MrsToothyBitch · 19/10/2020 09:15

Yep. I was back a day a week from June- doing a short day to avoid "peak" hrs on public transport and back in full time from 1st Sept. So now commuting from a tier 1 to a tier 2 area on public transport. I work for the MoD and can't wfh due to gradings rather than being tied to the site, particularly so I did very little before Sept anyway.

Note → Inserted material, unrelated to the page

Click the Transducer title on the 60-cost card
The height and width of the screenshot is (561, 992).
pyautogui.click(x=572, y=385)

They've since discussed letting me wfh for the foreseeable and in general because the whole MoD has had a bit of a sea change towards it, but I've had nothing through yet. I'm desperate to do it to drop 4 days worth of commuting. They've now let my opposite number do it because she's vulnerable, which proves I could do it if they wanted to make it happen- they're coming round to it. Telling her to wfh also only happened because MY boss stuck up for me. The initial plan was to send her home on full pay but with no work for the duration and to just dump her workload on top of mine. Boss refused to let them.

WhereamI88 · 19/10/2020 09:53

We are still WFH but honestly it doesn't work as well as people make it out to be.

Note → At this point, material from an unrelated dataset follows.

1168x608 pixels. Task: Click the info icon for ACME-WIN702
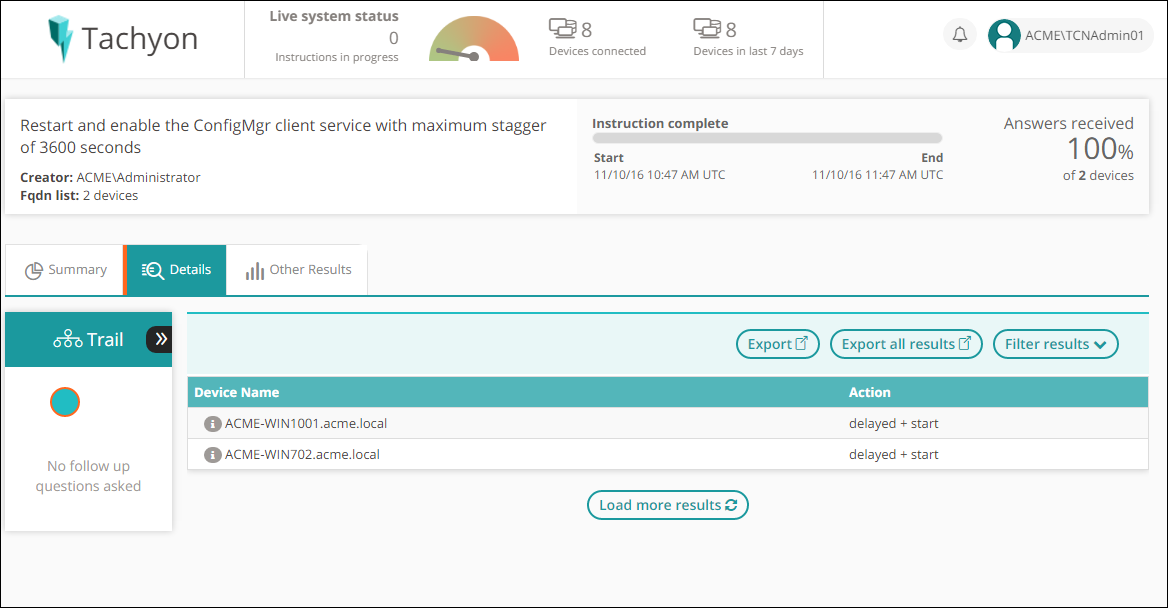[x=212, y=455]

  1. Senior people have taken to working odd hours, later nights. This means juniors have to work longer hours than before because they can't take time off during the day the same way senior people can.
  2. I have noticed with people I am supervising, that they are doing their tasks and that's it. No discussions, improvements, volunteering to do stuff. This a professional, highly paid career, not a low paid admin role. This affects their careers and productivity in the long term. There's also less willingness to help out colleagues etc, everyone is very insular now. This is a job where the projects are enormous, nobody has their own task and that's it, team work is essential. So it's all becoming much harder to manage.
  3. People are not learning anymore. They can't ask questions easily, there are fewer meetings, seniors are getting on with doing stuff themselves because it's easier but that means people aren't learning.
  4. I'm on MN while having my coffee. I'm so demotivated. I need people, I hate having to be all alone all day long. My life is sleep, eat, work, all within the same 1 bedroom flat. And I resent my employer for both making me work longer hours (see point 1) while also being too lazy to set us up to go into the office.
  5. Even though we are extremely profitable and have announced record all time profits, we are now firing almost all support staff. No one needs secretaries and assistants and other support anymore. I have no idea what they will do, most of them are in their 40s and 50s, and will have to retrain in something totally new. So WFH is not all so positive and amazing for many people.
PardonMyFrancais · 19/10/2020 10:17

@WhereamI88 totally understand this.

I think my frustration comes from the hospitality sector being made to close down in some areas, and lose a lot of income in others. People are losing their livelihood against their wills and for not a huge amount of gain in terms of decreasing infections.

At the same time, some people are being forced to go into offices and on public transport when we're being advised by the government to stay at home - this I don't think is right.

We need to work together as a country to bring these infections down, not put profit over safety.